Danish Mid-Century Modern Furniture, Key Pieces
Mid-Century Modern is a design movement in interior, product, graphic design, architecture, and urban development that was popular from roughly 1945 to 1975 in post-war America and Europe.
Adopting mass-production techniques and concentrating on form rather than just function, Scandinavian designers attracted great success during this time period. For the Danish in particular, this period represented a golden age for furniture design where many were able to make a name for themselves.
Many of the iconic Danish pieces of this time period are exposed at the Designmuseum Danmark in Copenhagen.

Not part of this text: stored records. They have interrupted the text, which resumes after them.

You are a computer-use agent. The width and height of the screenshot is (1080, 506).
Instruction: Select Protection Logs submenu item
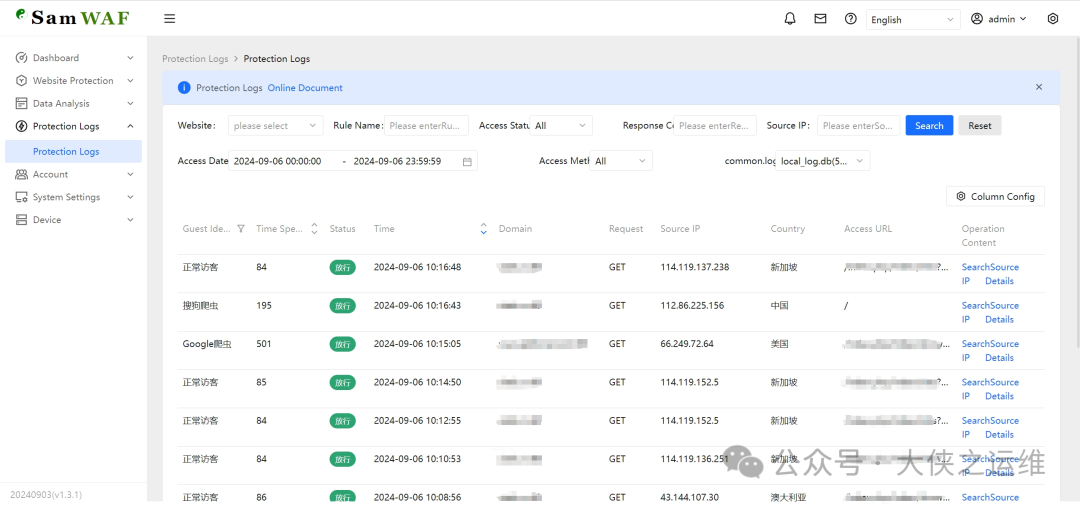[66, 152]
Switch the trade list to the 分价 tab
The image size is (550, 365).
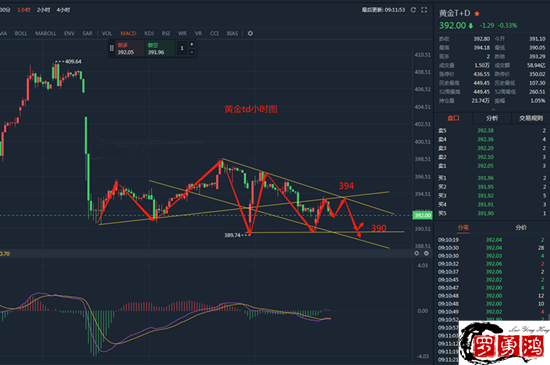pyautogui.click(x=521, y=228)
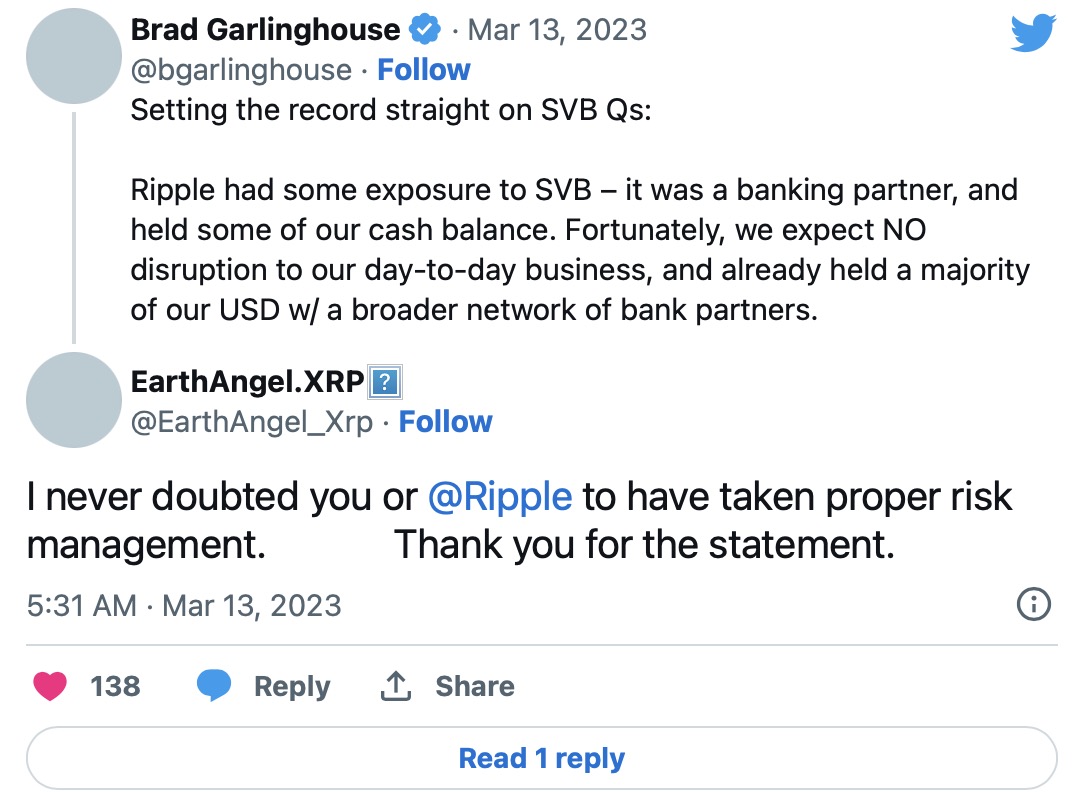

Inpsired by Lars Dybdahl’s own book on Danish Modern Design, I decided to curate a series of pieces that to me represent the Danish classics of this design movement.
Hans J. Wegner
1950 Flag Halyard Chair
When it was released the unusual combination of rope, painted and chromed steel and sheepskin in the Flag halyard chair had never been seen before in the furniture industry. It was a way for Wegner to demonstrate his ability to design innovative, practical and comfortable furniture with every possible material. (HGallery)
1950 Wishbone Chair
With a form that is uniquely its own, the iconic CH24 Wishbone Chair by Hans J. Wegner holds a special place in the world of modern design.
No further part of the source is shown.